The two most common ways for homeowners to borrow money they need by utilizing the equity of their residential properties are home equity line of credit and home equity loans. In both these lending schemes, they need to secure their houses as collateral. This implies that if they default in paying off their obligations under these forms of financial assistance, the lenders have a right to take away their homes. Every financial institution evaluates their clients’ application under home equity line of credit and home equity loan separately from their competitors. However, there are common guidelines that the officials of these organizations use to determine an individual’s eligibility under both the schemes.
An expert who is a class apart
Steve Liefschultz is a popular banker and real estate expert from Minnesota in the United States. He is the Chairman and Chief Executive Officer of Equity Bank, a financial company that he owns, operates and manages in the area. His corporate enterprise specializes in offering real estate loans and investment lines of credit at competitive rates to entrepreneurs, businesses and individuals in the region. This former lawyer and real estate broker understands that both banking and investments in the area of real estate opens up new opportunities to his clients who intend to enhance their shareholder value.

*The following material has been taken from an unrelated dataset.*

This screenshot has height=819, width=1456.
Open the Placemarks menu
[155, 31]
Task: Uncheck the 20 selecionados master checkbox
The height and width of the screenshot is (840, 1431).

He says the requirements that financial institutions look into when assessing their clients’ eligibility under home equity line of credit and home equity loans are as follows:
- Combined Loan-to-Value Ratio
When an individual applies for a home equity line of credit or a home equity loan, the lenders offering such schemes first determine the combined loan-to-value ratio. They arrive at this figure by dividing the sum of the balance that such a person owes on his/her mortgage and other loans by the appraisal value of his/her property. This determines the risk the lenders undertake when they extend such loans to their borrowers.
- Credit Score
Residential owners are aware that a good credit score is a vital precondition when it comes to applying for a home equity line of credit or a home equity loan. However, this prerequisite may vary depending upon the financial institutions they are approaching for such loans. In most cases, such lenders usually ensure the borrowers applying under such schemes have a score of above 720 before they sanction such loans.
- Debt-to-income ratio
A high credit score helps financial institutions assess the loan applications of their borrowers under home equity loan and home equity line of credit. However, another important aspect that the officials of these organizations need to take into consideration is debt-to-income ratio. This figure ascertains amount an individual spends from his/her monthly income to repay his/her existing mortgage and other debt obligations.
Steve Liefschultz goes on to say many financial institutions offering home equity line of credit and home equity loans look into other factors in addition to the above. These include whether their borrowers have any previous history of bankruptcy or foreclosure that can have a negative effect on their loan application under such schemes.